▸ **Description of the task**
Set down again, exactly and only, the lines from the one that contains "Where should I" through the last line of the records below, both included, but not the pictures.

Stored items
----------------------------------------

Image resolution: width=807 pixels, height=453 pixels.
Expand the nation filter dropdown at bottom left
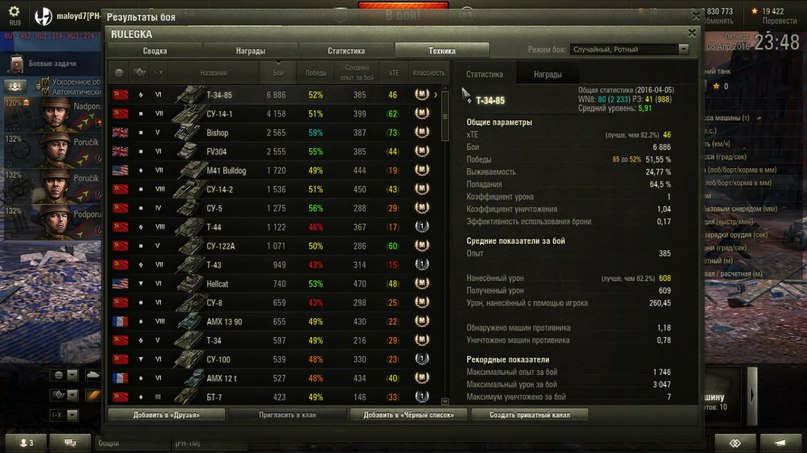pyautogui.click(x=73, y=375)
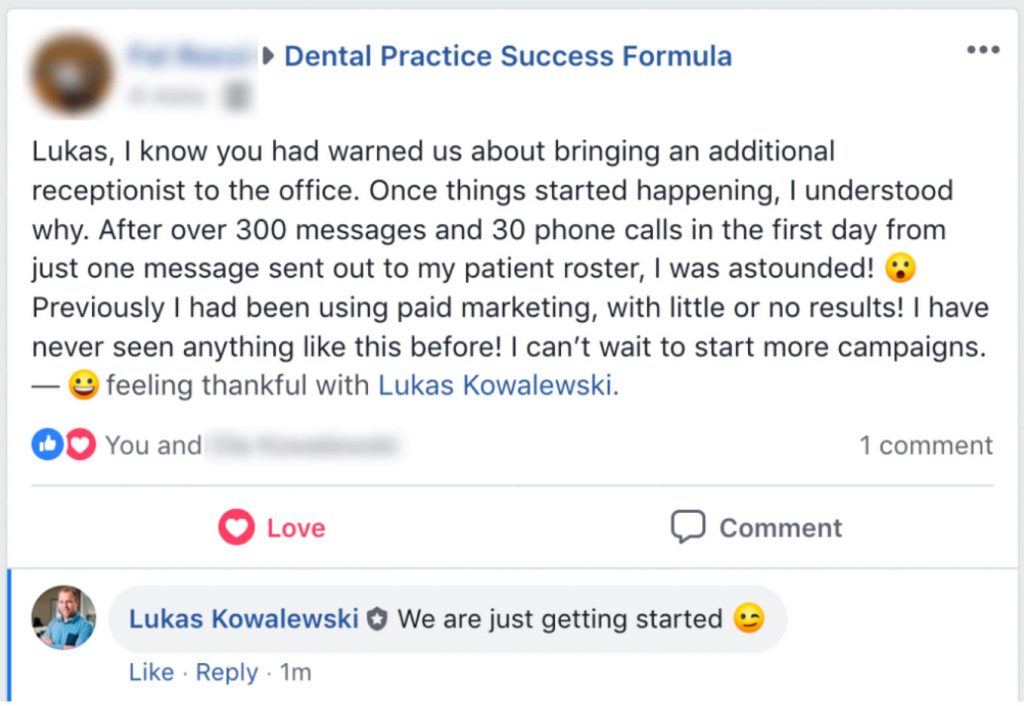Click Lukas Kowalewski's comment profile picture
This screenshot has height=706, width=1024.
click(x=64, y=618)
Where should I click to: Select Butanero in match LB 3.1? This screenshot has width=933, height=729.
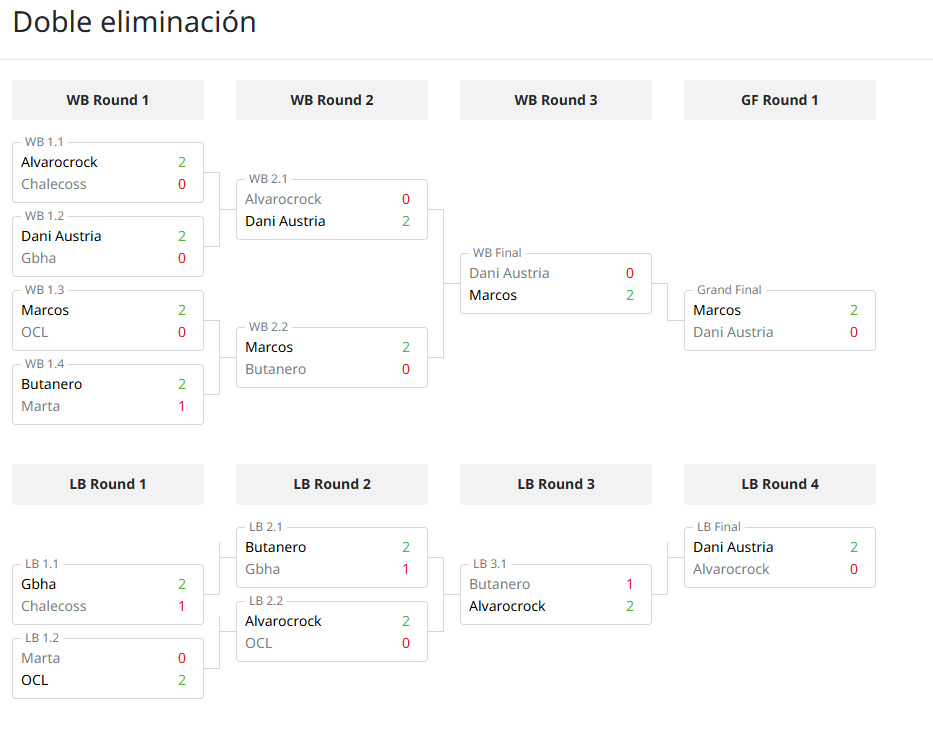[500, 584]
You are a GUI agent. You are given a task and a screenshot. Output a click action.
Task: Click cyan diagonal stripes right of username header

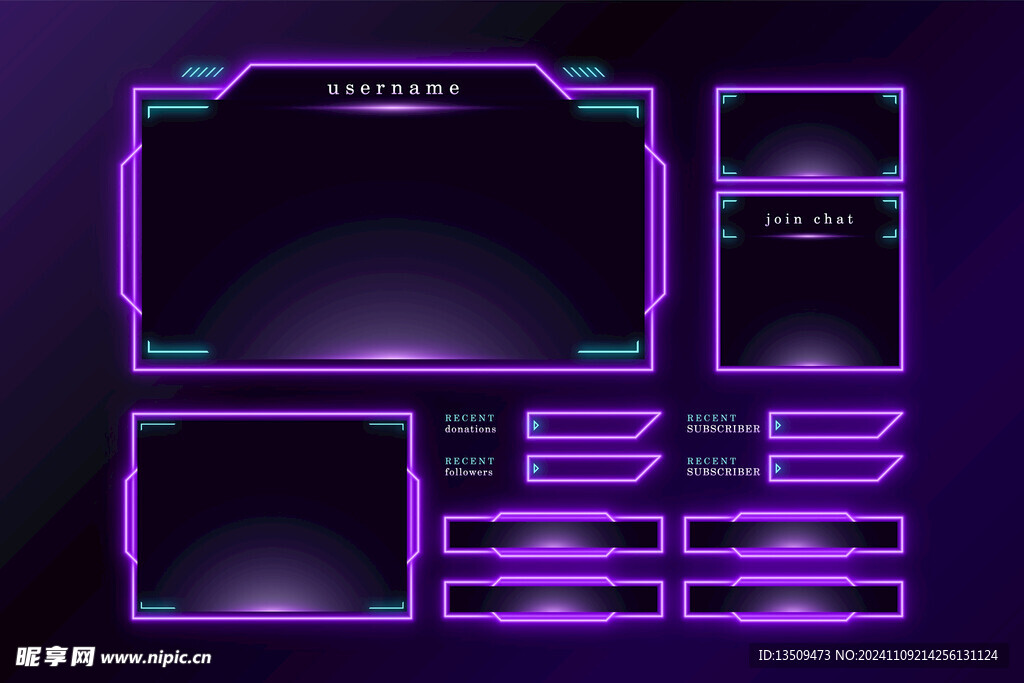click(x=584, y=72)
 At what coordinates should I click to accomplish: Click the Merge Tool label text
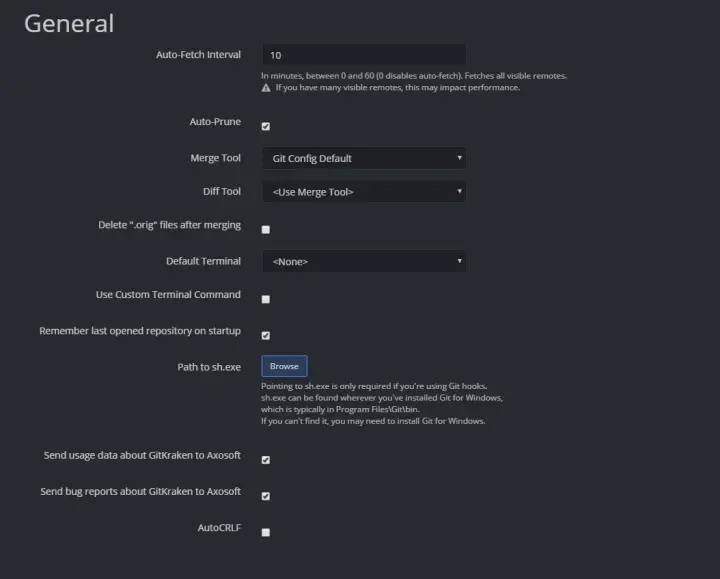215,158
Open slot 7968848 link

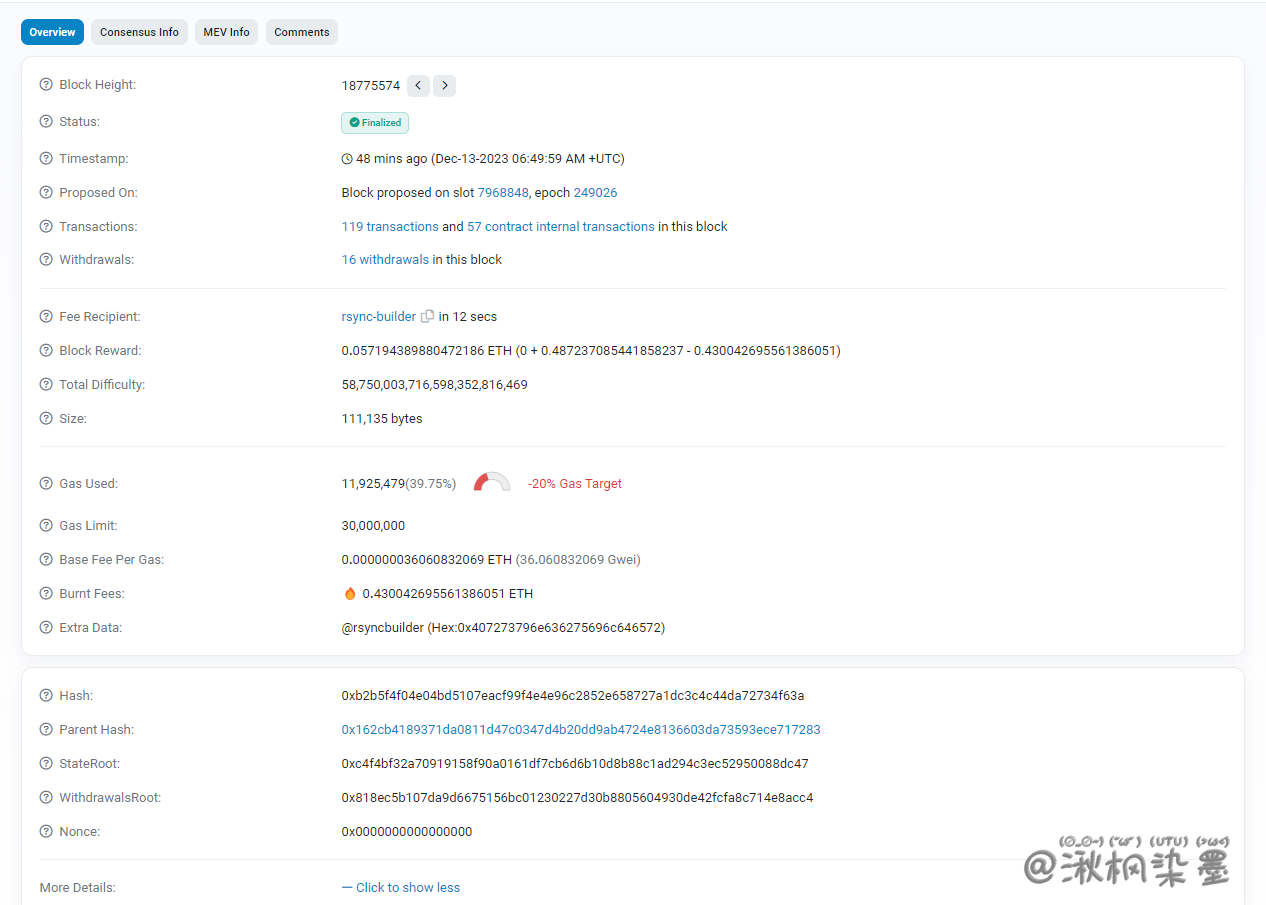coord(503,193)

----------------------------------------

▸ **Answer to the problem**
Where should I click to: Select Butanero in match LB 3.1? This screenshot has width=933, height=729.
[500, 584]
You are a GUI agent. You are given a task and a screenshot. Output a click action.
Task: Click cyan diagonal stripes right of username header

click(x=584, y=72)
 At what coordinates should I click to accomplish: Click the Merge Tool label text
215,158
Open slot 7968848 link

coord(503,193)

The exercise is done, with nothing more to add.